- [ABOUT THIS EXERCISE]: All of the records below are to be printed exactly; the pictures are to be left out.

[Items from a data source]
=== Section Start ===
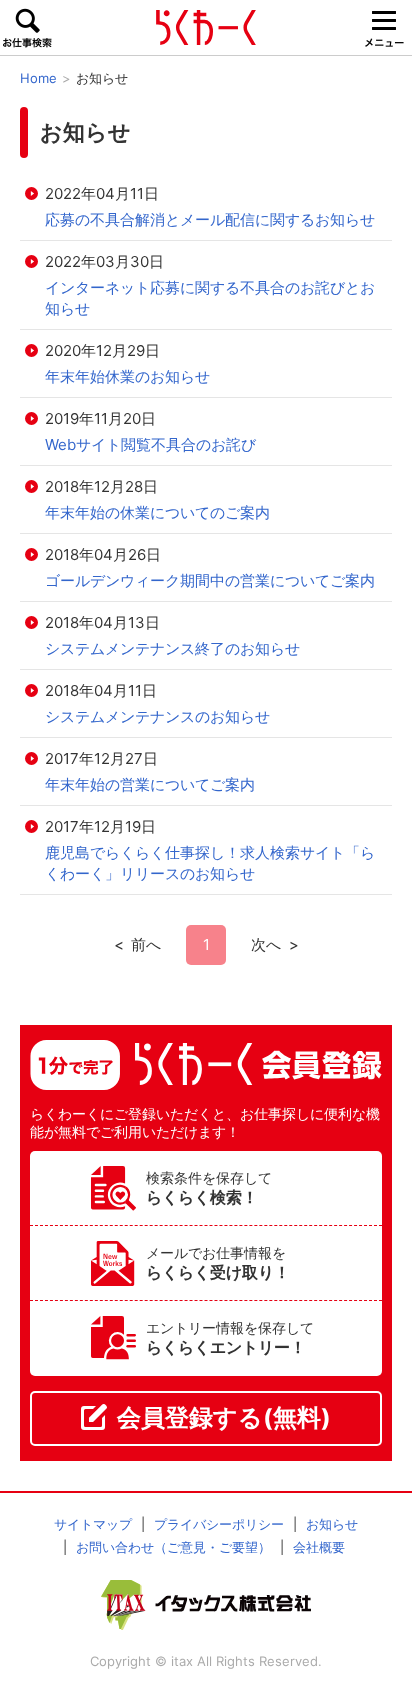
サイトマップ (93, 1524)
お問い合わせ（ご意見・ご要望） (173, 1547)
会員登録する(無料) (224, 1417)
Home (38, 78)
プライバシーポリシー (219, 1524)
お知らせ (332, 1524)
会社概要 (319, 1547)
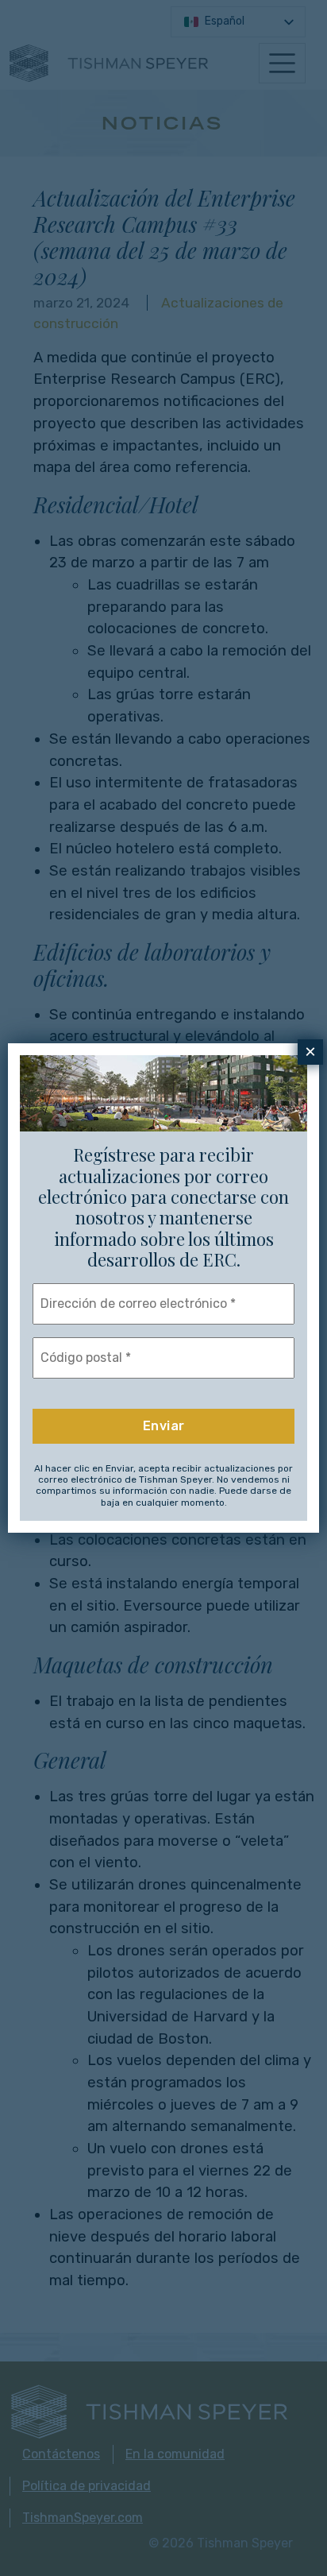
=== Section End ===
- [RESULT]:
サイトマップ (93, 1524)
お問い合わせ（ご意見・ご要望） (173, 1547)
会員登録する(無料) (224, 1417)
Home (38, 78)
プライバシーポリシー (219, 1524)
お知らせ (332, 1524)
会社概要 (319, 1547)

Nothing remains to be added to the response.